Tutorial for anomaly detection (DNN feature matrix)
We use the FastDVDNet model to extract suitable features for anomaly detection [1]. The outcome is a predicted frame that is subtracted from the target frame to construct a feature map that is used to create the feature matrix (see Creating handcrafted feature matrix).
Previously on PiSCAT tutorials…
Please install PiSCAT Plugins UAI (link) before running this tutorial!.
We assume the user is familiar with PiSCAT. In particular, we have previously demonstrated how to use PiSCAT’s APIs for setting up the PiSCAT modules and downloading a demo iSCAT video, performing basic checks on the acquisition process and basic data visualization and how one can use DRA and FPN for backgorund correction. We have also demonstrated how to reduce the hot pixel effects. Based on the number of available CPU cores for parallel processing, this tutorial needs 12-30 GB of computer memory (RAM) to run. We also use tensor flow, which can utilize GPU for improving the performance of the DNN training/testing.
# Only to ignore warnings
import warnings
warnings.filterwarnings('ignore')
# Setting up the path to the PiSCAT modules
import os
import sys
current_path = os.path.abspath(os.path.join('..'))

# Data

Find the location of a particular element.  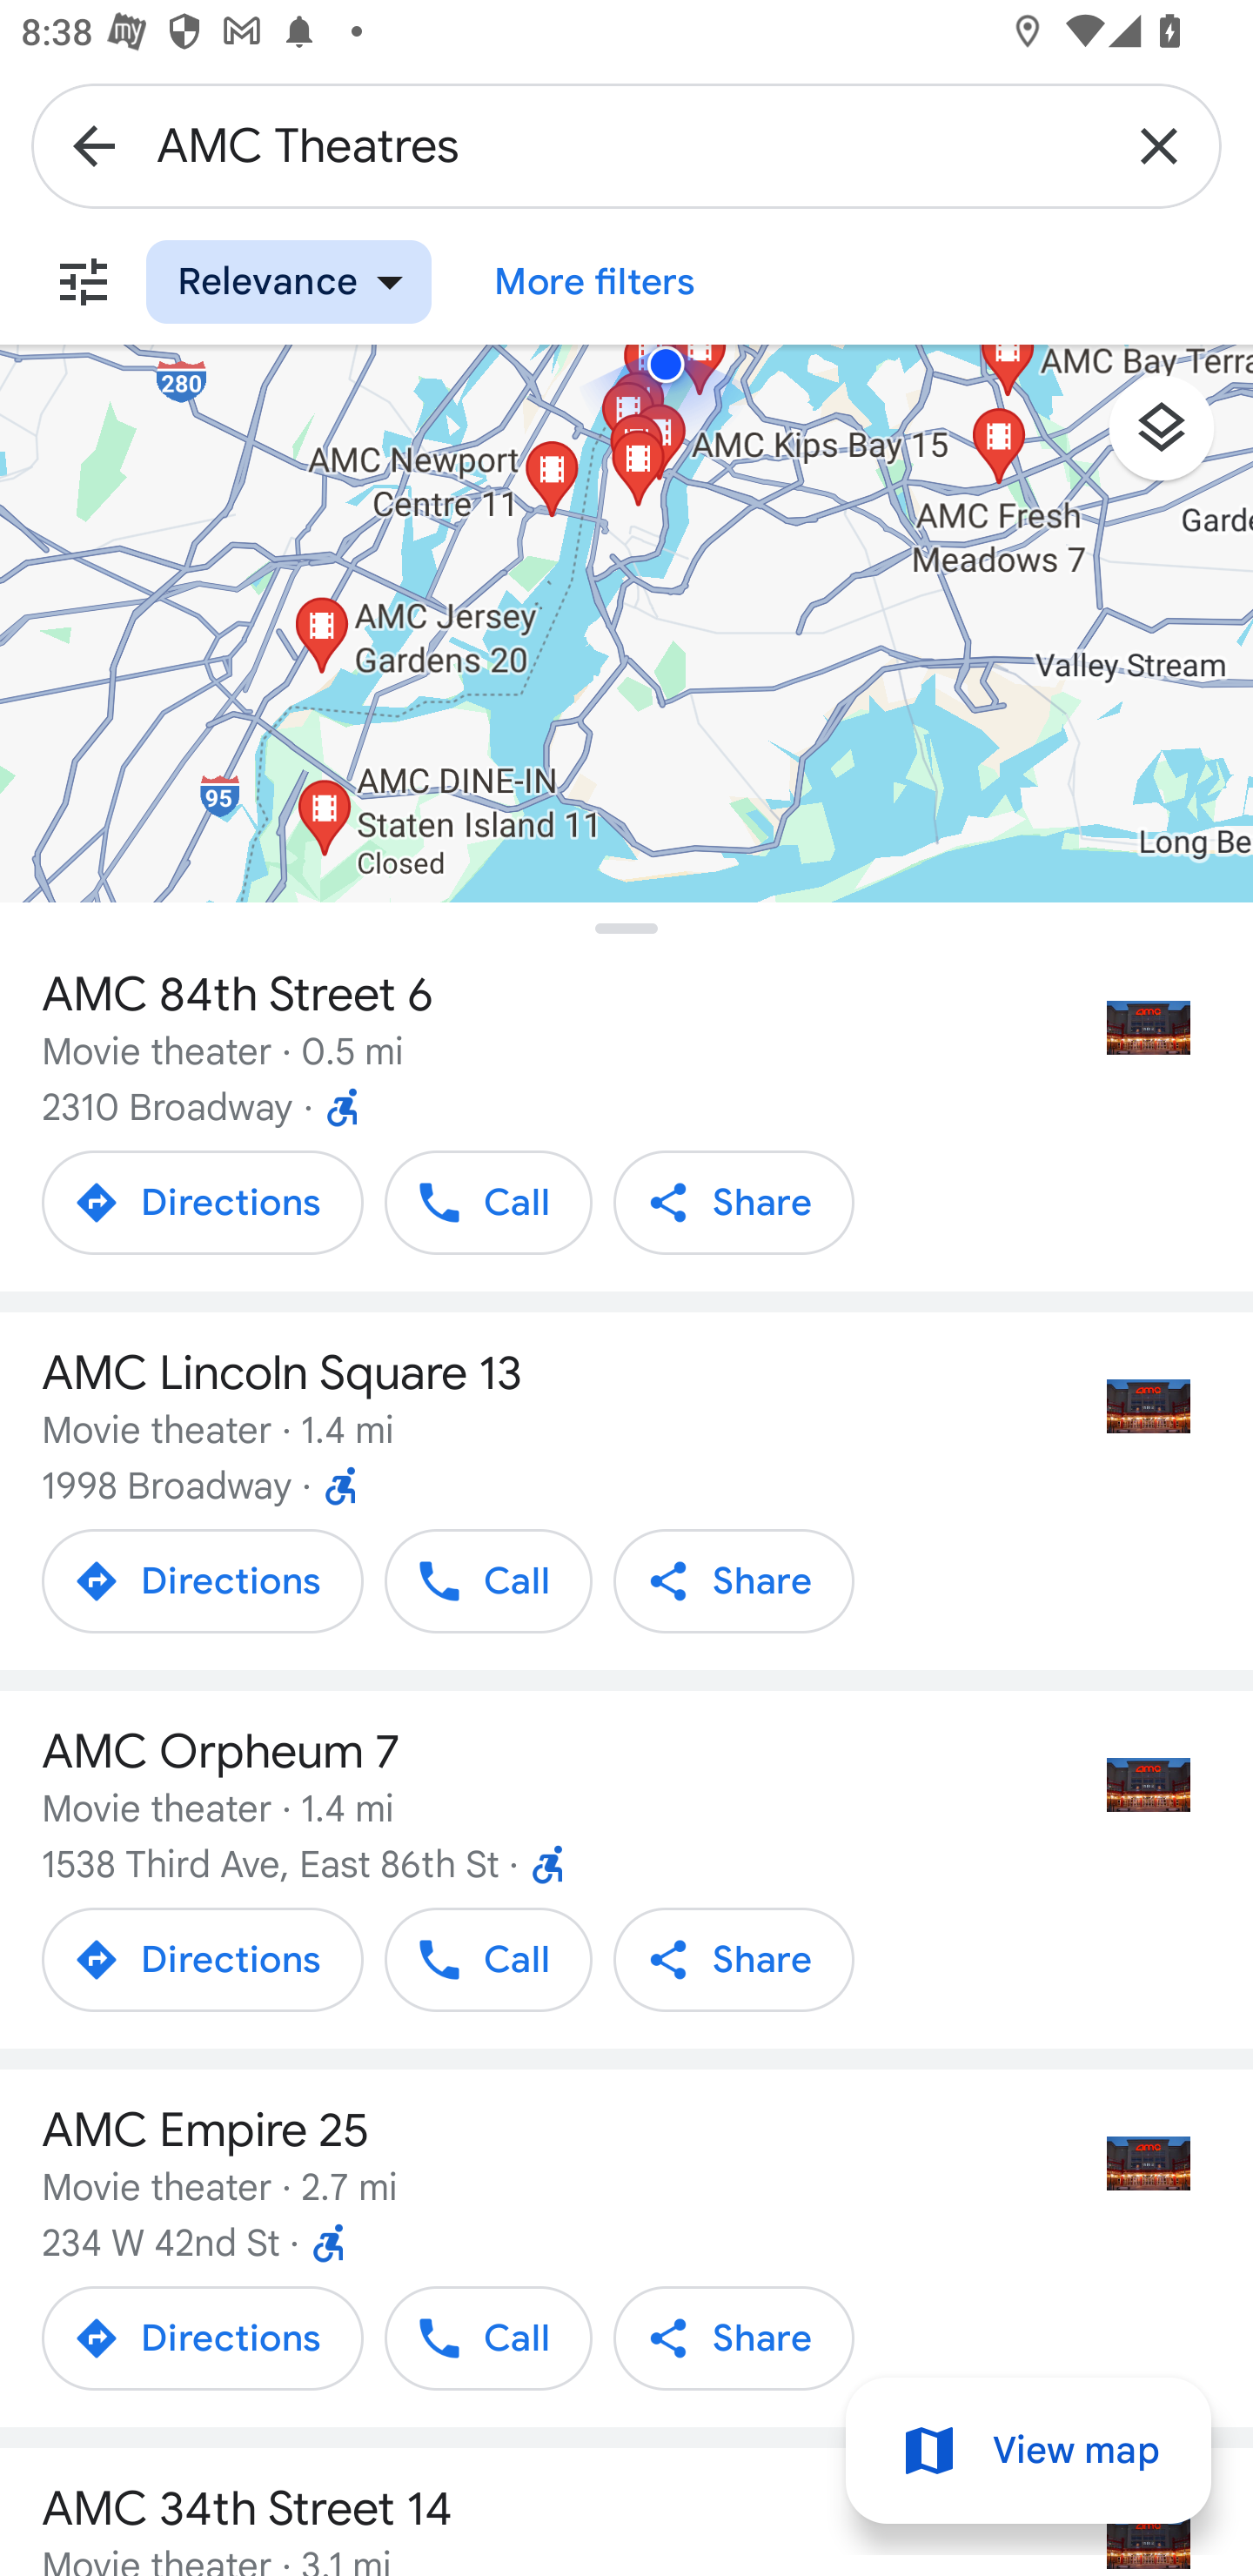

Layers is located at coordinates (1176, 439).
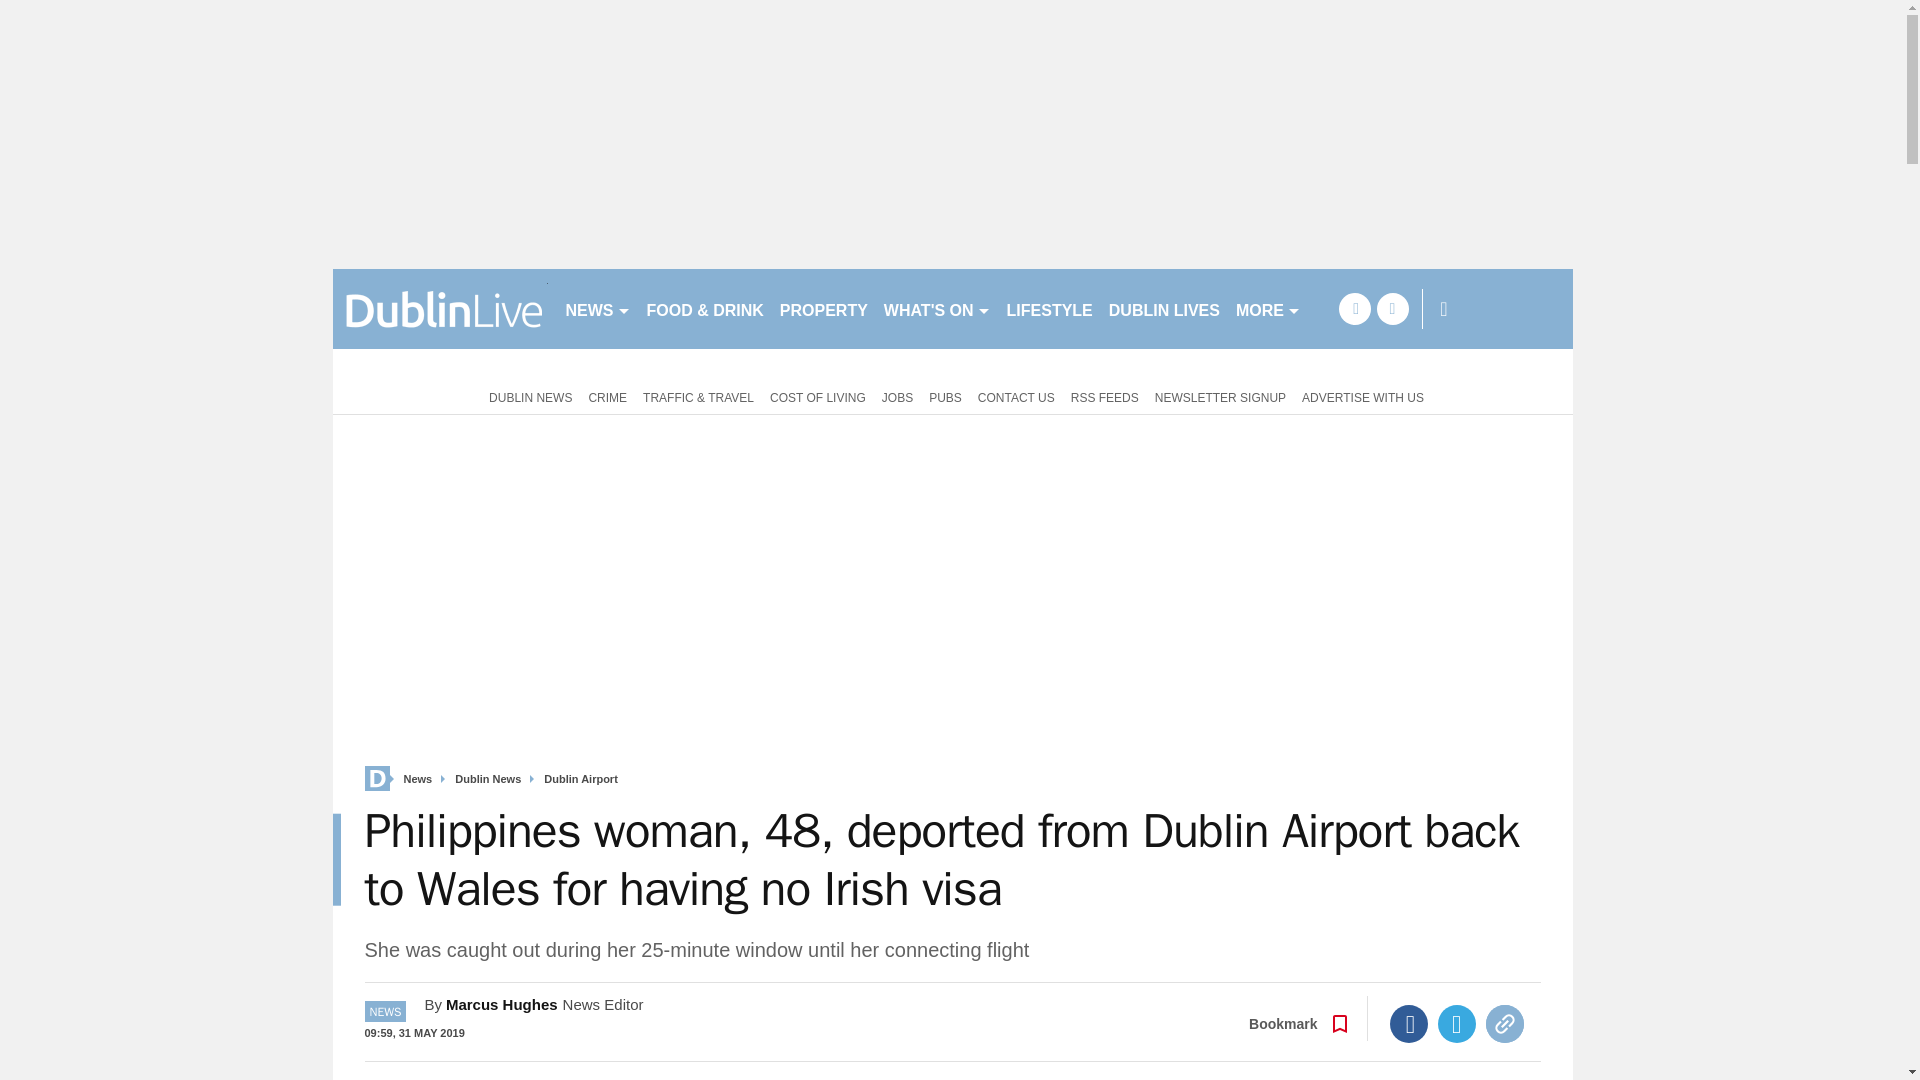 The image size is (1920, 1080). I want to click on DUBLIN LIVES, so click(1164, 308).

# Your goal
Answer these questions about the anomaly detection tutorial.
1. Which model does the tutorial use to extract features?
2. What must be installed before running the tutorial?
3. How much computer memory (RAM) does the tutorial need to run?

# Complete output
1. FastDVDNet
2. PiSCAT Plugins UAI
3. 12-30 GB, depending on the number of CPU cores available for parallel processing